Eighty-eight problems in code that worked, that looked clean, and that followed all my guidelines.
If I had shipped that code without this step, I'd have had four critical security holes in production and six features that would have failed the first time a real user clicked the button.
Why the deliverable format matters
The last line of the prompt asks for two things: a report I can understand and a task artifact that sub-agents can work from.
This is the difference between finding problems and fixing them. The human-readable report tells me the state of my codebase — where the risk is, what needs attention first, and how severe each issue is. The task artifact turns the review into a punch list that the AI can work through autonomously.
You run the verification prompt, read the report, decide what to prioritize, and then let the AI start fixing. It's a pipeline: generate, verify, remediate.
Who this is for
If you're a developer using AI to generate code faster, this prompt is the quality gate that keeps you from shipping problems. You already know that code review matters. This just does it at a scale and speed that matches how fast the code is being produced.
If you're a product person or business leader who's started building with AI tools — and many of you are — this prompt is even more important. You might not know what a type mismatch is or why it matters that a function signature doesn't match between layers. You don't need to. You just need to know that this step catches the things you wouldn't see, and that skipping it is how prototypes turn into production incidents.

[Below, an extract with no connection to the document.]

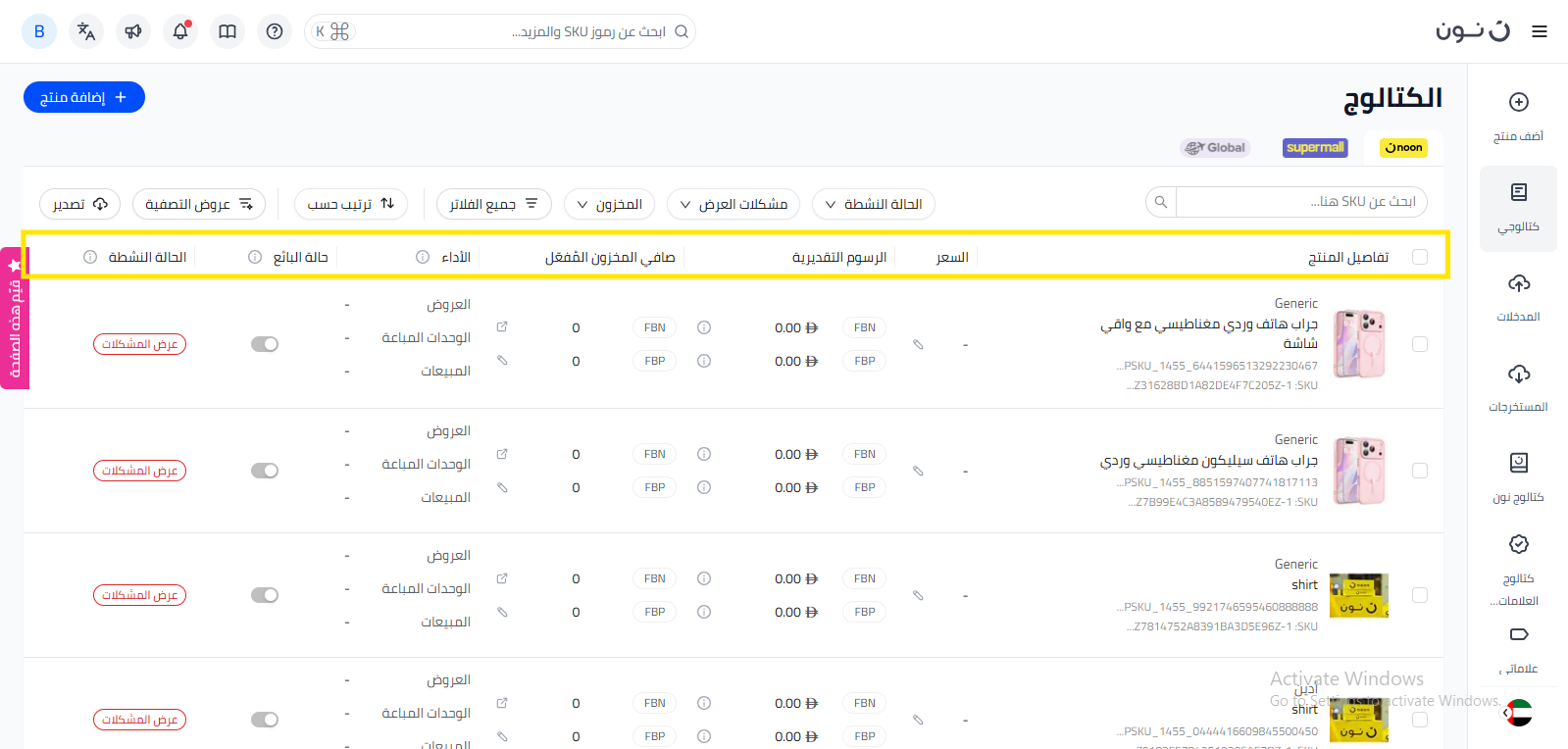The height and width of the screenshot is (749, 1568).
Task: Select checkbox for the first shirt product
Action: tap(1419, 595)
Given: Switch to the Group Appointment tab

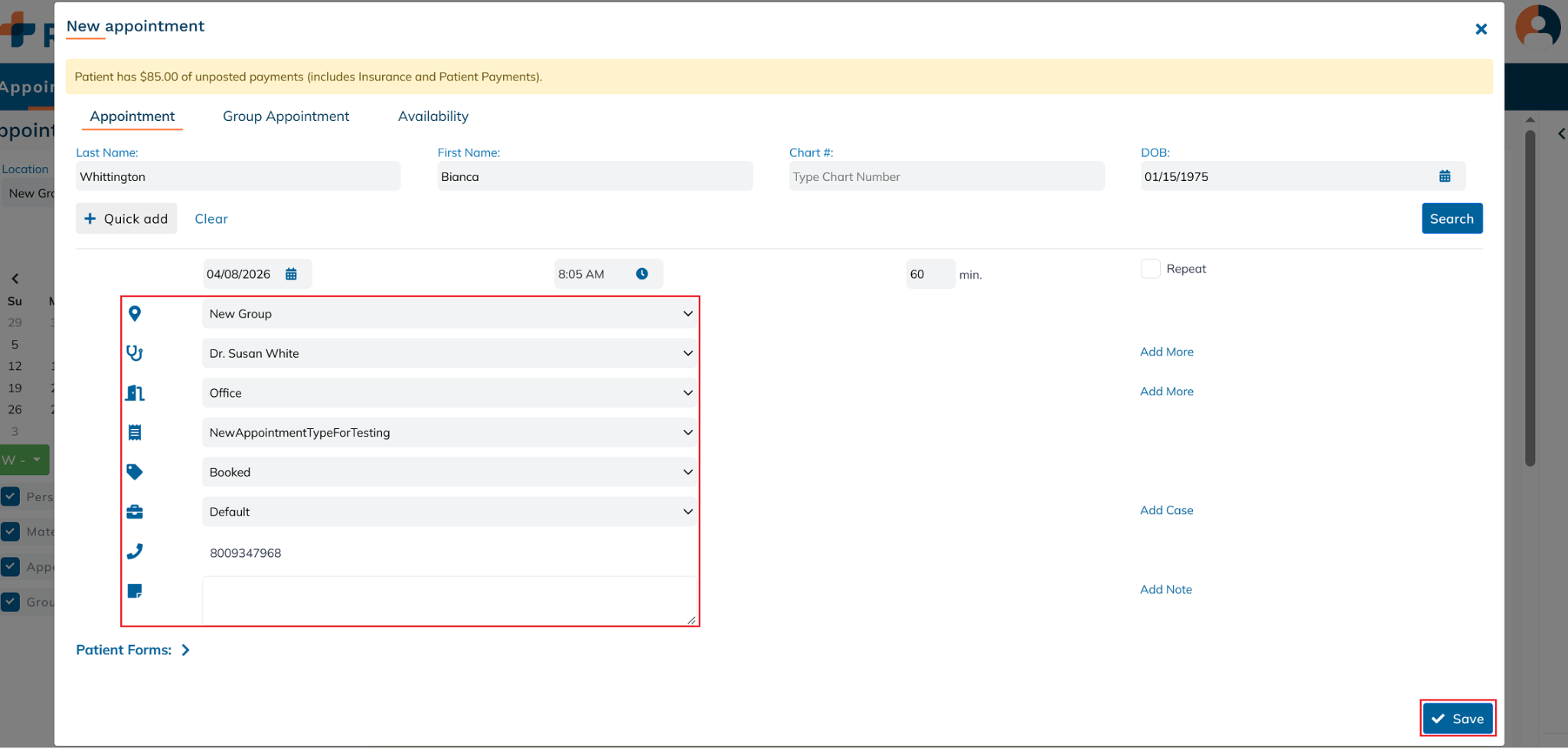Looking at the screenshot, I should tap(286, 116).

The prompt works because it mirrors what good engineering teams already do: security review, code optimization, and integration testing. It just does all three in one shot, at a depth that would normally take a team of reviewers days to complete.
The takeaway
AI can write thirty thousand lines of code in seven hours. That's remarkable, and it's only going to get faster. But the excitement about generation speed has outpaced the conversation about verification depth.
Every piece of AI-generated code deserves this step. Not because the AI did a bad job — mine did a genuinely good job. But because eighty-eight issues were still hiding in that good work. The “last prompt” isn't about doubting the AI. It's about respecting the complexity of real software.
Build fast. Then verify deep. That's the process.